Therefore, the principal objective of the current research is to study the morphologies of amyloid plaques in AD using multifractal analysis that may represent a vital pathway for the increase in the number of neurodegenerative diseases, including Alzheimer's, as well as structure-based drug discovery, which may contribute to the creation of novel treatment strategies for various degenerative diseases. The variety of tissue structures in Whole-Slide Imaging (WSI) in the temporal gyri of the AD patient brain have been discussed in this research. To automate the classification process, the Naive Bayes has been used as a classifier.

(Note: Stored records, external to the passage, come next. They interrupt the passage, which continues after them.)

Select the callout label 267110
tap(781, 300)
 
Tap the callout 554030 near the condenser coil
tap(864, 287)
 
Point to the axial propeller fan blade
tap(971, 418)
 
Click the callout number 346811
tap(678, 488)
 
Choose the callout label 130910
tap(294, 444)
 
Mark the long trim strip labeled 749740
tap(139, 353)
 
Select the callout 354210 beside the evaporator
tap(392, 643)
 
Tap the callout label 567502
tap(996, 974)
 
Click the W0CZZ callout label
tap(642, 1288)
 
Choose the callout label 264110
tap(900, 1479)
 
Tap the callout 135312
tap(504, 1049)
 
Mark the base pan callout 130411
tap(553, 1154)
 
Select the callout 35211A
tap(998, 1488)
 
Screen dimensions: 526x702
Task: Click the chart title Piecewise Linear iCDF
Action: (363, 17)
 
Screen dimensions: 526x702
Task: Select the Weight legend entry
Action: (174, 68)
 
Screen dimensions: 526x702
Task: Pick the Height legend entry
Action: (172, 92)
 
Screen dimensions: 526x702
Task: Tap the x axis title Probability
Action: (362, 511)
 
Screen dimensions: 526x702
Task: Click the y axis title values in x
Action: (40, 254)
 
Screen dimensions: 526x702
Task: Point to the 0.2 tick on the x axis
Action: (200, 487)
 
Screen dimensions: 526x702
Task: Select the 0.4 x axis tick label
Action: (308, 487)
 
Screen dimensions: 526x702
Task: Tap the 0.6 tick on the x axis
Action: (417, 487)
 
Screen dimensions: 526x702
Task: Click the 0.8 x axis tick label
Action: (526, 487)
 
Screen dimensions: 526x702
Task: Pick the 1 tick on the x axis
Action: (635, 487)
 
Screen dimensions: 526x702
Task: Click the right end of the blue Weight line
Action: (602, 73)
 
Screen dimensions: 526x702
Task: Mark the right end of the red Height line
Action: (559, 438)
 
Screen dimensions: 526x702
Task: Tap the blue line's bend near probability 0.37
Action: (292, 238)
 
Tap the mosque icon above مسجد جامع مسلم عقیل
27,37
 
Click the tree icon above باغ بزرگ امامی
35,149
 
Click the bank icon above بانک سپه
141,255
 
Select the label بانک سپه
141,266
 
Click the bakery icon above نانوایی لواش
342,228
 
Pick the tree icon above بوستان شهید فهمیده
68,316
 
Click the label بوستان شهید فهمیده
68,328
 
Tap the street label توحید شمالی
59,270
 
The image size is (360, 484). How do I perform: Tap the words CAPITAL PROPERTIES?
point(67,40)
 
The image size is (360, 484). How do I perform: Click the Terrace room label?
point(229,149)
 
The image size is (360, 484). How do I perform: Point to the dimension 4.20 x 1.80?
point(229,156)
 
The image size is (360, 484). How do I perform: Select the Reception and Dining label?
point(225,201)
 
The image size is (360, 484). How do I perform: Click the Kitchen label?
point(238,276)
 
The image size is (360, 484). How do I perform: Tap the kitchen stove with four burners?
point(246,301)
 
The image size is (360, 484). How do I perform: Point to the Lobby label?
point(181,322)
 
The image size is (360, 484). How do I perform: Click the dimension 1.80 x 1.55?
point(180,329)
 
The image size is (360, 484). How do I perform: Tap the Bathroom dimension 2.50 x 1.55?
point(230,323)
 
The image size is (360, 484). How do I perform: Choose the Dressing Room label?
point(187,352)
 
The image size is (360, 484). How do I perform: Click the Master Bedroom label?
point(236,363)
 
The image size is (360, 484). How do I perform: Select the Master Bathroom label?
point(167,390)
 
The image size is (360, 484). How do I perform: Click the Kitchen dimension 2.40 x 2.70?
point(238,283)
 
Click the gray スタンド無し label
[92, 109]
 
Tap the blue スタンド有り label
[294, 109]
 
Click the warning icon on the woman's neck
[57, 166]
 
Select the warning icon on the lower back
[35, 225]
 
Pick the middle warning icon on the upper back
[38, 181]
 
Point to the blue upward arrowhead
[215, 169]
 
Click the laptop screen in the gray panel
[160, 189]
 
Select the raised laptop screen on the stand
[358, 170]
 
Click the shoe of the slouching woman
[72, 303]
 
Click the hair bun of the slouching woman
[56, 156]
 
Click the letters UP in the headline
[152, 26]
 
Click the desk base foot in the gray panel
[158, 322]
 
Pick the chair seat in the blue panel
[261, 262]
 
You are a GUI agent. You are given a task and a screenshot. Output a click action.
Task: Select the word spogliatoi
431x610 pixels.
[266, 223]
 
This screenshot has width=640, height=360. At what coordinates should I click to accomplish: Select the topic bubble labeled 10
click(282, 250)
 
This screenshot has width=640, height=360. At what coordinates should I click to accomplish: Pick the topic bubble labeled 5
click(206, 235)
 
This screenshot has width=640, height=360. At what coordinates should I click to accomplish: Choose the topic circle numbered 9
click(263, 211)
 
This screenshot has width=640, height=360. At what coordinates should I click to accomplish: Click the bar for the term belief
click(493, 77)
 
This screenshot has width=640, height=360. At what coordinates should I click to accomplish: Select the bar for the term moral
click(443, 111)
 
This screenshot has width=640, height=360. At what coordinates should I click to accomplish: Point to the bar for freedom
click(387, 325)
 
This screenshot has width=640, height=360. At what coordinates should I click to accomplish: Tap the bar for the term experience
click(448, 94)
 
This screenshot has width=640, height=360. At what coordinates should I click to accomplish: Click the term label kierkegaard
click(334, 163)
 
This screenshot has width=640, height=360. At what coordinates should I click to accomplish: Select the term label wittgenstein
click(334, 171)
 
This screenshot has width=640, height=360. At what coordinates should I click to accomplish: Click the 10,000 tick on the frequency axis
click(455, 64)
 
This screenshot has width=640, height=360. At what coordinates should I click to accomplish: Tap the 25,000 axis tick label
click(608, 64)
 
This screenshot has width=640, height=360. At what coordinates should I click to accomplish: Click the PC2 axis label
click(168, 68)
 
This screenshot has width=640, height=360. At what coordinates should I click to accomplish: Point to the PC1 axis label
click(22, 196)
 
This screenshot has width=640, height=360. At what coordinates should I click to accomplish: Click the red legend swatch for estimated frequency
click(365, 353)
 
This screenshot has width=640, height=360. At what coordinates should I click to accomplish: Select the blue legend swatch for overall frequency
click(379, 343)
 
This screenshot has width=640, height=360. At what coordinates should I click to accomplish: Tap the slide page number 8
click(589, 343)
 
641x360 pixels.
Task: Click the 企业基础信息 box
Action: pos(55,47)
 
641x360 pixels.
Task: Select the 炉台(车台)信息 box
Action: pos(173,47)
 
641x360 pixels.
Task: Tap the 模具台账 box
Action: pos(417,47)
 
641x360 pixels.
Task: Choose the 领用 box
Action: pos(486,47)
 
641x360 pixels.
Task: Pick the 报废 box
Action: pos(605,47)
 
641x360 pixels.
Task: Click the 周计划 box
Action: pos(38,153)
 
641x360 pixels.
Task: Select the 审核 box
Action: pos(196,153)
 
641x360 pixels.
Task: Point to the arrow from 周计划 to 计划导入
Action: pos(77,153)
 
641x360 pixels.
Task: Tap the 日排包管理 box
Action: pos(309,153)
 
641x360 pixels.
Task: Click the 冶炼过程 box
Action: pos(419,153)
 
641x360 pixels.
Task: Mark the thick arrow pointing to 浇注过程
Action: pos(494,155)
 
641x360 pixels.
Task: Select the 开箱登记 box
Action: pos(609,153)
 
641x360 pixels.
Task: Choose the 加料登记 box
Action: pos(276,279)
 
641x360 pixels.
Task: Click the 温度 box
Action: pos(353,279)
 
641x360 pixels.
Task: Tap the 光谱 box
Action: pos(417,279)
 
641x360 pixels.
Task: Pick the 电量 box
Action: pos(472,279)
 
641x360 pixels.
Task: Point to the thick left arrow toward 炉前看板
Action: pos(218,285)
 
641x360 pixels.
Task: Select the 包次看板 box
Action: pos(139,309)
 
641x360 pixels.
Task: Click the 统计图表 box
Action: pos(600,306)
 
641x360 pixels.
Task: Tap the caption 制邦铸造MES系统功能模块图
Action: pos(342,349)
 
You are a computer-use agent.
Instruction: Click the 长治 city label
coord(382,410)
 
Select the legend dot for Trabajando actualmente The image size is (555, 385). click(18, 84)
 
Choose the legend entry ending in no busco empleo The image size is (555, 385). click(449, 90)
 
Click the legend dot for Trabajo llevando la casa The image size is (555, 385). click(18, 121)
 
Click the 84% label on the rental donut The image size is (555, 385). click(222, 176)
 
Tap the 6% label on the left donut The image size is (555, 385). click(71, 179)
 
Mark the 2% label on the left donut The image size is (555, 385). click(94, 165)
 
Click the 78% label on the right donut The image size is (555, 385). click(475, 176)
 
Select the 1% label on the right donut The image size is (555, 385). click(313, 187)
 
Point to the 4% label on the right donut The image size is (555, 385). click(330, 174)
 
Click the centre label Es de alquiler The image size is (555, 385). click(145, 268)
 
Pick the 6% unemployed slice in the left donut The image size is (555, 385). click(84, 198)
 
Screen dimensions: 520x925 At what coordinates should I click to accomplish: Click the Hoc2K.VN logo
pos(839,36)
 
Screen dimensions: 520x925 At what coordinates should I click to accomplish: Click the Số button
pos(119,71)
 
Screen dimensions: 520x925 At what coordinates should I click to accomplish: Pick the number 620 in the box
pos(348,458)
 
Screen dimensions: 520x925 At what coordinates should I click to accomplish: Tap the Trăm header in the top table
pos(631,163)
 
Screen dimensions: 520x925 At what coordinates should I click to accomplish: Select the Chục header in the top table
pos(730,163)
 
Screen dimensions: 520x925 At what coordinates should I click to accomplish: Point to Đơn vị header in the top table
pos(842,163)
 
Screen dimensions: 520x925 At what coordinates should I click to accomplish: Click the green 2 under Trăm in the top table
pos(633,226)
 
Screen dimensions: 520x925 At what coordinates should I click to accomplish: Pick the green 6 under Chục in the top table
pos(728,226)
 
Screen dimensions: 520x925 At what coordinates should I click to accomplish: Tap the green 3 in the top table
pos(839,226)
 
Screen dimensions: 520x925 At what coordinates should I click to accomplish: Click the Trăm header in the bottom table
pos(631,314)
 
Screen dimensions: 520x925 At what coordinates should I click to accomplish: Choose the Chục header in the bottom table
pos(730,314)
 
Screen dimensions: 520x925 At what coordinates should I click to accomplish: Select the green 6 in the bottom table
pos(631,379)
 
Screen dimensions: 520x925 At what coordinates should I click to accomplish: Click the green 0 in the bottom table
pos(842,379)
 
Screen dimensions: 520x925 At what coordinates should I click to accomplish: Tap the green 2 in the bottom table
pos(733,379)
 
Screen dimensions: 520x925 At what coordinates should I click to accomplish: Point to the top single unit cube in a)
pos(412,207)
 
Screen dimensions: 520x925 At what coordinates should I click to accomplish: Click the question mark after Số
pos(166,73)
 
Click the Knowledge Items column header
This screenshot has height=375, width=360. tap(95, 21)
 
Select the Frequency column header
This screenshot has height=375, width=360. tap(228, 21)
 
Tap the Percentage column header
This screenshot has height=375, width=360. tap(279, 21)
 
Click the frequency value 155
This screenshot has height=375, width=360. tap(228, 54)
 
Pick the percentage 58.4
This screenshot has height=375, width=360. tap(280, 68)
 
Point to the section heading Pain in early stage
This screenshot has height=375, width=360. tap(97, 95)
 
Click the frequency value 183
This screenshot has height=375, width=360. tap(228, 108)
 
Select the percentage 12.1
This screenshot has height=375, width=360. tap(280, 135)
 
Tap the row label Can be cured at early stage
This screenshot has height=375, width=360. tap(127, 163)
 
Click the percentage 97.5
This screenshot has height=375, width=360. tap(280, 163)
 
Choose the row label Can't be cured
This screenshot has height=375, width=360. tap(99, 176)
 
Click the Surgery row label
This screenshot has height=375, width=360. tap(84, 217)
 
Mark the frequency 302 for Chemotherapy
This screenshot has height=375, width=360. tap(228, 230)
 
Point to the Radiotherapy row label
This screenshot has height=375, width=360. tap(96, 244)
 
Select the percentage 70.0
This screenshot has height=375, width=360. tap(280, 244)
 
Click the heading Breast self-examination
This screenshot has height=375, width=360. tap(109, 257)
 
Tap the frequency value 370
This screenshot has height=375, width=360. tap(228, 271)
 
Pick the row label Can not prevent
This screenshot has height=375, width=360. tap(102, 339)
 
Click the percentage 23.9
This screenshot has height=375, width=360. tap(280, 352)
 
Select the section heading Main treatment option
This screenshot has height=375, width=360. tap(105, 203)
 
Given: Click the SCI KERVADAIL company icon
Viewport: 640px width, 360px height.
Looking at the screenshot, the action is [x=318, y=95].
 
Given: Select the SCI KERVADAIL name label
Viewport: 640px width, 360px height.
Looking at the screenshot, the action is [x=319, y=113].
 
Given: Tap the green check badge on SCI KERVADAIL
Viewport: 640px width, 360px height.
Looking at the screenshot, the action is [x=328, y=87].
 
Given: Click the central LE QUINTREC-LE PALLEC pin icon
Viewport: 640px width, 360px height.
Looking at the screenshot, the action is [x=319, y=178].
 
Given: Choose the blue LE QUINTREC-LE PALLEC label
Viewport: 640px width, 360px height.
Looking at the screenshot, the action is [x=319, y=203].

The research contributions

The current study contribution can be summed up as follows:

1. A new strategy in assessing of amyloid plaques morphologies using multifractal geometry of analysis.

2. Accurate measure of plaques morphologies for understanding disease pathology.

3. Using Naive Bayes classifier as a classifier saves time and effort other than algorithms that require training procedures.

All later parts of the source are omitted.